Wheelchair ride provider agrees to fines

NASHUA – The owners of Care Ride Wheelchair Transportation have agreed to pay more than $40,000 in fines to the state for overcharging the Medicaid program for driving people to and from Medicaid-covered services, the attorney general’s office announced Friday.

Lena Forrester, who for the past decade has owned and operated Care Ride with her husband, Lance, denies any intentional wrongdoing, though she acknowledged that drivers make mistakes.

Care Ride fully cooperated with the investigation, and no court case was filed, according to prosecutor Philip Bradley. The state monitors services such as Care Ride periodically, he said.

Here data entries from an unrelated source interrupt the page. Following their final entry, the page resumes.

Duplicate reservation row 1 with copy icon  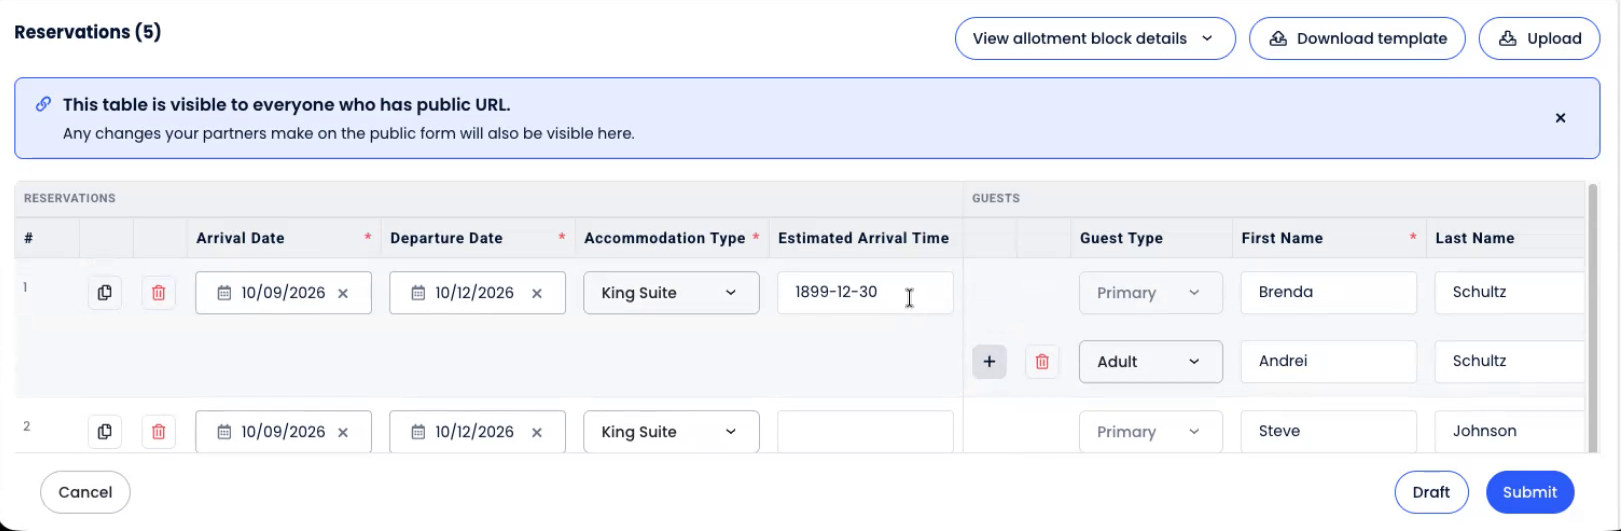tap(104, 293)
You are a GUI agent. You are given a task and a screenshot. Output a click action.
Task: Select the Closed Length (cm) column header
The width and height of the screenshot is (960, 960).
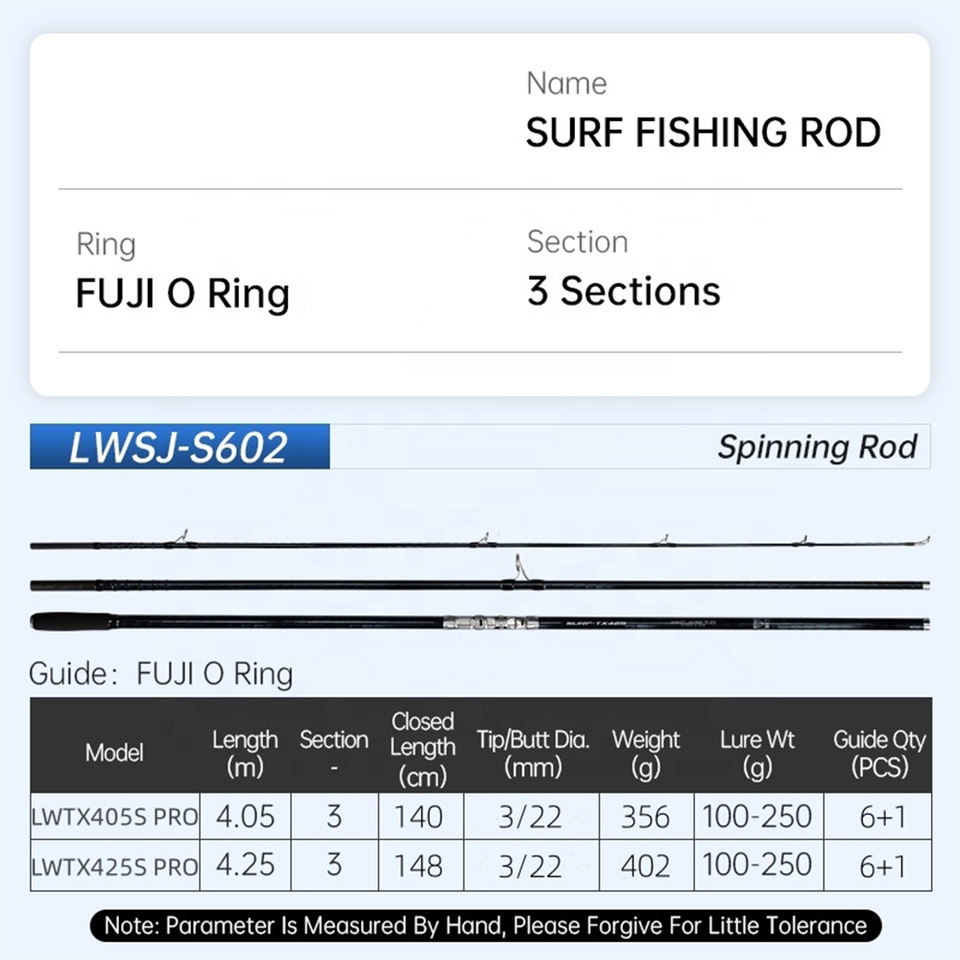(422, 748)
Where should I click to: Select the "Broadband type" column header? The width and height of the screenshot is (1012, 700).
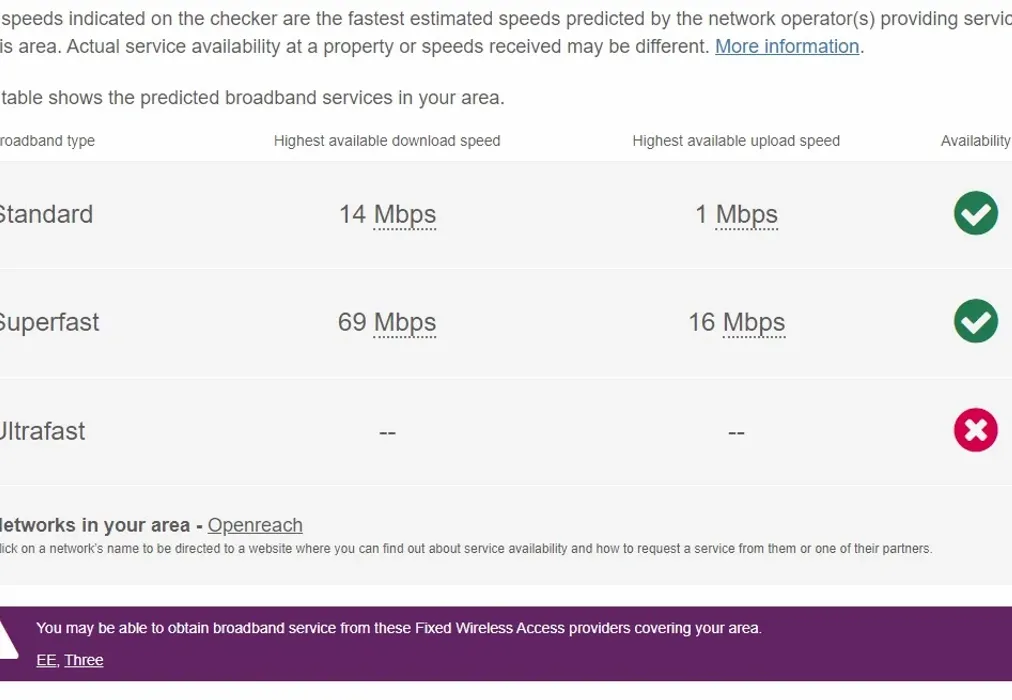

The fines involved claims filed during 2002 and 2003 and related to Care Ride’s failure to bill mileage based on the most direct route for transports, and failure to maintain proper documentation.

“We never charged anything we feel we didn’t do,” Lena Forrester said. “We are admitting that documentation of some of these things isn’t as good as it usually is.”

Care Ride experienced a huge growth spurt in 2002 when it was hard to keep up with the community needs, she said. “There were some new drivers who didn’t know how to document properly, so this is where all this came from,” she said.

She said Medicaid owes Care Ride money.

“It’s such a slap in the face to have to go through this and pay all this money to them when they owe us all they do,” Forrester said.

“On the other side of this, Medicaid owes us close to $40,000 in base-rate mileage fees for trips we’ve been performing that they’ve never paid for,” she added.

Forrester said she was threatened into agreeing to pay the fine.

“We have no choice,” she said. “If we don’t pay, then they’ll continue with their threats of researching years and years ago

. . . searching for everything they can find that wasn’t documented as they want it to be.”

Bradley said Care Ride was free to hire a lawyer and contest the matter.

“Her time to complain was probably at the time the state was negotiating with her,” he said. “If she felt she did nothing wrong and owed no money and was owed money . . . she could have hired a lawyer.”

Forrester said Care Ride doesn’t have the resources to do that.

“You just can’t win,” she said. “You just have to agree with them.”

She said the company and the state came to an agreement.

“We have given them evidence to show that we are an honest company and making every effort to prevent any kind of documentation errors in the future,” she said.